We’re a Black Greek Letter Organization at a Hispanic-Serving Institution! We have a complete FIRM Fam consisting of Sigmas, Zetas, Betas, and Gammas. While BGLOs are smaller here, we experience a lot of cross-cultural events that allow us to get a better sense of the co-mingling cultures around us.
We now live in a digital world, what do you think undergraduate chapters across all orgs need to do to represent themselves online in 2019?
Interact with the yard! There’s a competing sense of image between older alumni members and younger collegiate members. The idea of a business professional used to be the clean-cut, suit-wearing, gentleman. Now it’s become much more loose and your boss is likely wearing jeans and a polo with tattoos from wrist to shoulder. Chapter accounts should balance business and pleasure for more visibility. We have to be able to prove that we can be both joking and relaxed, but also be able to snap back to being serious and professional.

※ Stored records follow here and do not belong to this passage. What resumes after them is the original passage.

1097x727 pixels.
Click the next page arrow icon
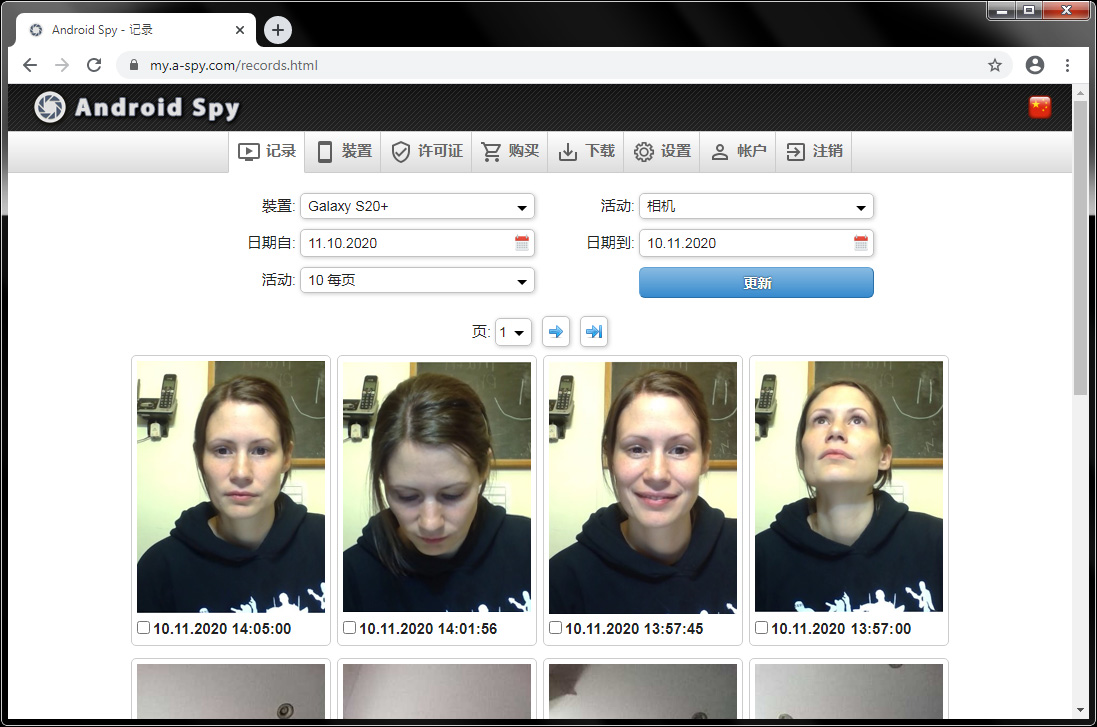(555, 332)
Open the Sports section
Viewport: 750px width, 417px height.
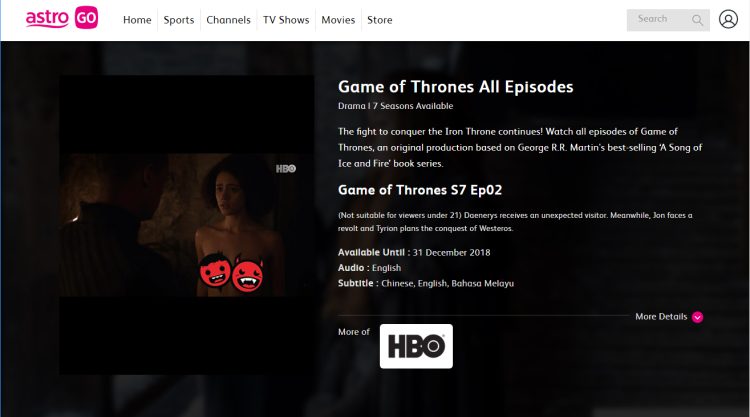tap(179, 20)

What does leadership mean to you?
Maturity is a characteristic one possesses when they can accept responsibility for all consequences, positive and negative, arising from a situation. Leadership is when an individual can be mature in their decision making, problem solving, and interpersonal relationships from those they lead.
Why do you think Watch The Yard is important to Black greekdom?

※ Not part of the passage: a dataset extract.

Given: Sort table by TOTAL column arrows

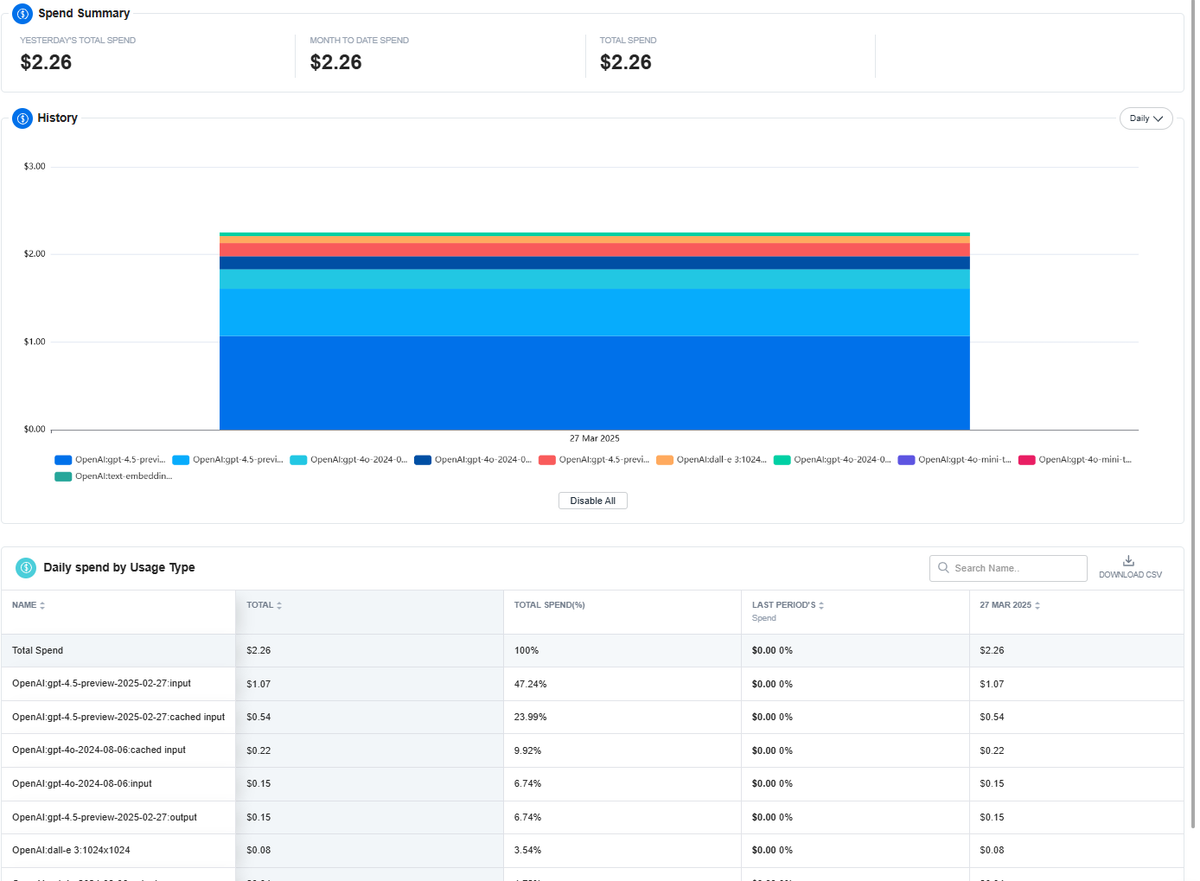Looking at the screenshot, I should tap(279, 606).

Watch The Yard is the digital equivalent of a museum for preserving history. It is a single resource for all to observe what BGLOs represent.
What does brotherhood mean to you?
My brothers are the people I vent to, ask for advice, and roast on a constant basis. The continued love and respect we have for each other, as well as the assurance that we’re able to reciprocate the above is what brotherhood is to me. And of course, I’d do the same for my SororZ as well.
What do you plan on doing after graduation?
Ideally finding a position within the field of data science or cyber operations. I hope to join a team where I can make a difference in either making the world safer or removing bias from algorithms.
We at Watch The Yard would like to commend Marcus Moffett for his work as the president of the Beta Beta Omicron Chapter which has a legacy that spans back to 2006.